Bangladesh police have charged seven people including a senior opposition leader over the murder of an Italian aid worker last September, an officer said yesterday.
The killing near the capital’s diplomatic zone was the first in a wave of attacks to be claimed by the Islamic State group, and was followed days later by the gunning down of a Japanese farmer in northern Bangladesh.
Bangladesh authorities rejected the IS claim of responsibility, saying the group had no presence in the country.
The government and police say homegrown militants are responsible for the deaths of nearly 50 secular activists, foreigners and religious minorities killed over the last three years.
They say the deaths are part of a plot to destabilise the country, and have blamed the main opposition Bangladesh Nationalist Party (BNP) and its Islamist ally.

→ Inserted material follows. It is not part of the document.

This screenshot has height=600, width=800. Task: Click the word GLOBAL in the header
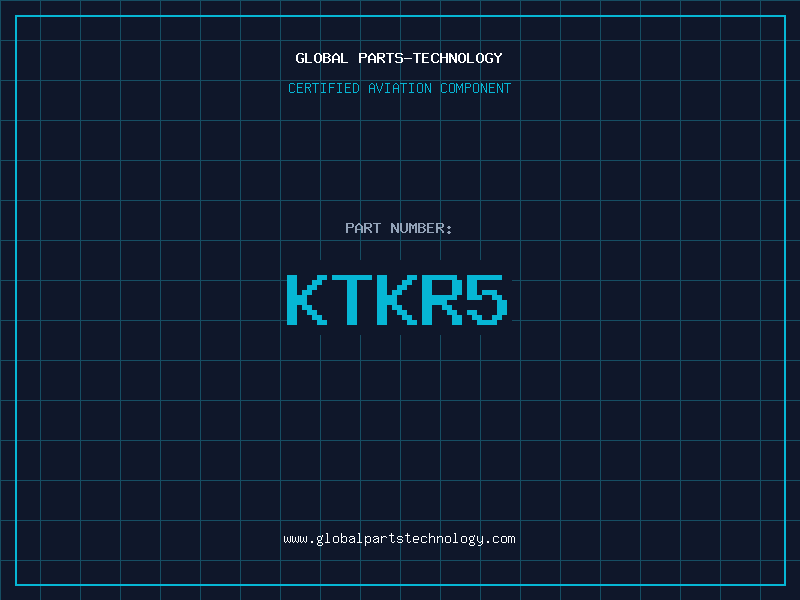[322, 58]
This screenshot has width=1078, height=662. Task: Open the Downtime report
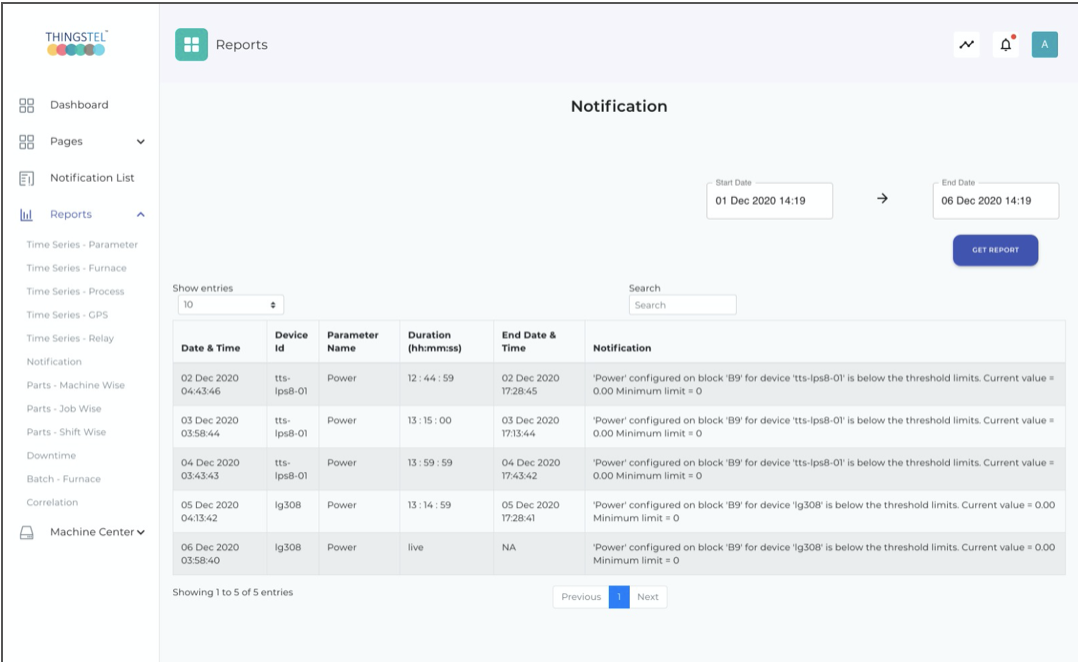pyautogui.click(x=51, y=456)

Dhaka Metropolitan Police deputy commissioner Sheikh Nazmul Alam said seven people had been charged with the murder of 50-year-old Italian Cesare Tavella, including two BNP officials.

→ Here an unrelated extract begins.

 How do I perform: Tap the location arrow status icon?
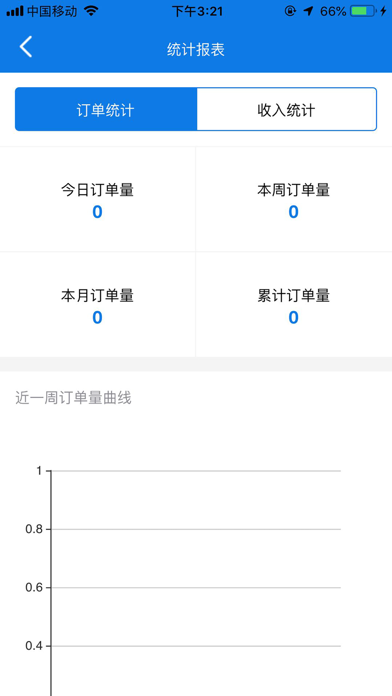309,12
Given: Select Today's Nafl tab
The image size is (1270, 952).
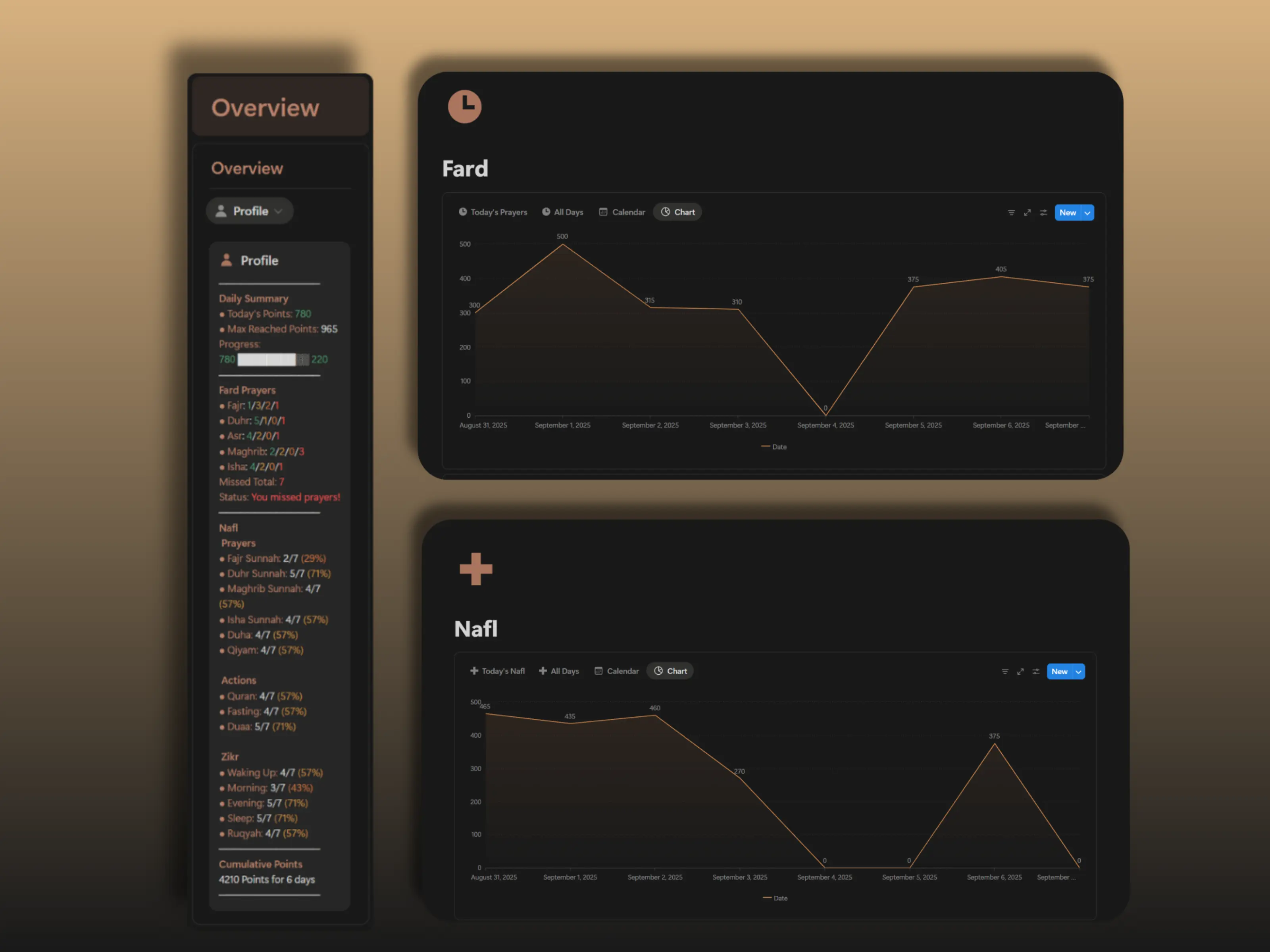Looking at the screenshot, I should coord(497,671).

“We submitted the charge-sheet against the seven on Monday. Those who are charged include Abdul Quayum who masterminded the attack,” Alam said, referring to a senior BNP official who is believed to be living in exile in Malaysia.
He said the attack was part of a plot “to tarnish the image of the country and destabilise it”.
Quayum denied the charge, telling the Daily Star newspaper he was being victimised because of his political affiliation.
BNP spokesman Ruhul Kabir Rizvi said the charge was “false and politically motivated”.
“It is an attempt to hide the real killers,” Rizvi said.
Bangladesh this month launched a nationwide crackdown on local jihadist groups, arresting more than 11,000 people, under pressure to act on the spate of killings.
But many rights groups allege the arrests were arbitrary or were a way to silence political opponents of the government.
Experts say a government crackdown on opponents, including a ban on the country’s largest Islamist party following a protracted political crisis, has pushed many towards extremism.
Dhaka police chief Asaduzzaman Khan said after Tavella’s death that his murder was intended to “embarrass the government” and prove the country was unsafe for foreigners.
International schools closed temporarily after the murders and embassies restricted their diplomats’ movements, while Australia’s cricket team cancelled a planned tour over security concerns.